**TEXT SHOWN:**
▼
Contextual Relevance

Incorporating relevant clinical details into prompts directly impacts the quality of LLM responses. The more contextually relevant the information provided, the more specific and accurate the generated outputs will be [21]. Clinicians must evaluate which clinical details are most pertinent by analyzing the situation and emphasizing key facts.

For example, “For a 70-year-old male with hypertension and diabetes, considered for laryngeal cancer surgery, outline risks, benefits, and evidence-based alternatives per National Comprehensive Cancer Network (NCCN) guidelines.”

A strategy would be to incorporate patient history and clinical context by embedding prompts within electronic health records (EHRs) using Substitutable Medical Applications and Reusable Technologies (SMART) on Fast Healthcare Interoperability Resources (FHIR) to generate tailored responses.

Iterative Refinement

Iterative refinement is a critical strategy when using LLMs in clinical practice, as initial outputs may be incomplete, overly general, or misaligned with the clinical context [21,22]. Clinicians should revise the prompt by adjusting its phrasing, increasing its clinical specificity, or adding contextual details to enhance the relevance and accuracy of subsequent responses.

For example, if the initial prompt “What are the treatment options for diabetes?” yields overly generic recommendations. It should be refined to: “According to the 2023 ADA guidelines, what are the recommended pharmacologic treatments for a 65-year-old patient with type 2 diabetes and stage 3 CKD (eGFR 45 mL/min/1.73 m²) who is intolerant to metformin?”

The core strategy is to implement a structured feedback loop driven by clinical judgment. This involves assessing each AI response for its completeness, alignment with guidelines, and clinical plausibility for the specific patient. To ensure rigor and traceability, clinicians can document key prompt iterations and their corresponding outputs, tracking how refinements improve alignment with therapeutic goals.

Ethical Considerations

When crafting prompts, clinicians must prioritize patient privacy and adhere to ethical standards, particularly when using consumer-grade LLMs (eg, ChatGPT) that are not designed for secure health care environments. A deep understanding of clinical ethics is essential to ensure responsible and equitable AI integration in practice [23].

An example prompt would be, “A 65-year-old male with heart failure with reduced ejection fraction (EF 35%) and a history of hypertension is eligible for a new heart failure medication, but the drug is not covered by his insurance. What are guideline-recommended, cost-effective alternatives? Consider barriers to medication access and patient adherence.”

Strategies for this purpose include deidentification, which involves using techniques such as k-anonymity to anonymize patient data and comply with the HIPAA and GDPR regulations; bias mitigation, which requires monitoring outputs for demographic biases using fairness metrics, such as disparate impact ratios, and validating against diverse patient cohorts; and bioethical alignment, which incorporates the 4 principles of medical ethics (autonomy, beneficence, nonmaleficence, and justice) into prompt design to ensure fairness and safety in AI-assisted care [23] .
▲
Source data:
▼
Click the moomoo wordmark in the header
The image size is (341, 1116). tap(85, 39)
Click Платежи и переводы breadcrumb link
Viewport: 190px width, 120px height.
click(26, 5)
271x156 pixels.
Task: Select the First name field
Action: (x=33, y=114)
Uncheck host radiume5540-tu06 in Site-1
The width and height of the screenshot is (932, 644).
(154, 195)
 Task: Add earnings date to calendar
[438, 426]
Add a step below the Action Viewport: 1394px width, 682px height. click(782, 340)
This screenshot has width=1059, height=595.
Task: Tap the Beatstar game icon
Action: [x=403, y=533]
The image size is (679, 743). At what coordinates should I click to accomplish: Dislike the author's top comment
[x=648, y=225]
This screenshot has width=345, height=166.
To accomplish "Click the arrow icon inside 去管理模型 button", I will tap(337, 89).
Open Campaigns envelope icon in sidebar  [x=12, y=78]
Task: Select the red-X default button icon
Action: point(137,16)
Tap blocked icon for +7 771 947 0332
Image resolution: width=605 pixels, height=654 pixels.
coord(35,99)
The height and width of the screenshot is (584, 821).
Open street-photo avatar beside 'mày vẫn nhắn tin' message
▲
**REQUIREMENT A:** According to the text on clinical LLM prompting, why is iterative refinement needed? Answer in one to three sentences.
**REQUIREMENT B:** Extend the text on clinical LLM prompting, starting after its final sentence.

**RESULT A:** An LLM's first outputs may be incomplete, overly general, or misaligned with the clinical context. Clinicians revise the prompt's phrasing, clinical specificity, or contextual details to make later responses more relevant and accurate.

**RESULT B:**
Evidence-Based Practices

Prompts should be designed to align LLM-generated outputs with the latest clinical guidelines and evidence-based practices to ensure scientific validity [11]. Clinicians can instruct LLMs to summarize recent studies or extract key recommendations from updated guidelines (eg, ACC, AHA, and NICE) for diagnostic or therapeutic decisions. Given the potential for hallucinations or outdated content, all LLM outputs should then be verified by cross-checking with primary literature and authoritative databases such as UpToDate or PubMed.

For example, “A 65-year-old patient with stable coronary artery disease is currently on aspirin. Summarize the latest evidence from post-2021 trials (eg, The Lancet) on continuing aspirin for primary versus secondary prevention, and cite any updates from the 2023 ACC and AHA guidelines.”

As a strategy, it is recommended to request guideline-linked responses and verify outputs through trusted, regularly updated medical databases to ensure both clinical relevance and currency. By mastering these principles, clinicians can shift from passive interaction with AI to actively designing precise, evidence-aligned queries enhancing the reliability, safety, and fairness of LLMs in practice.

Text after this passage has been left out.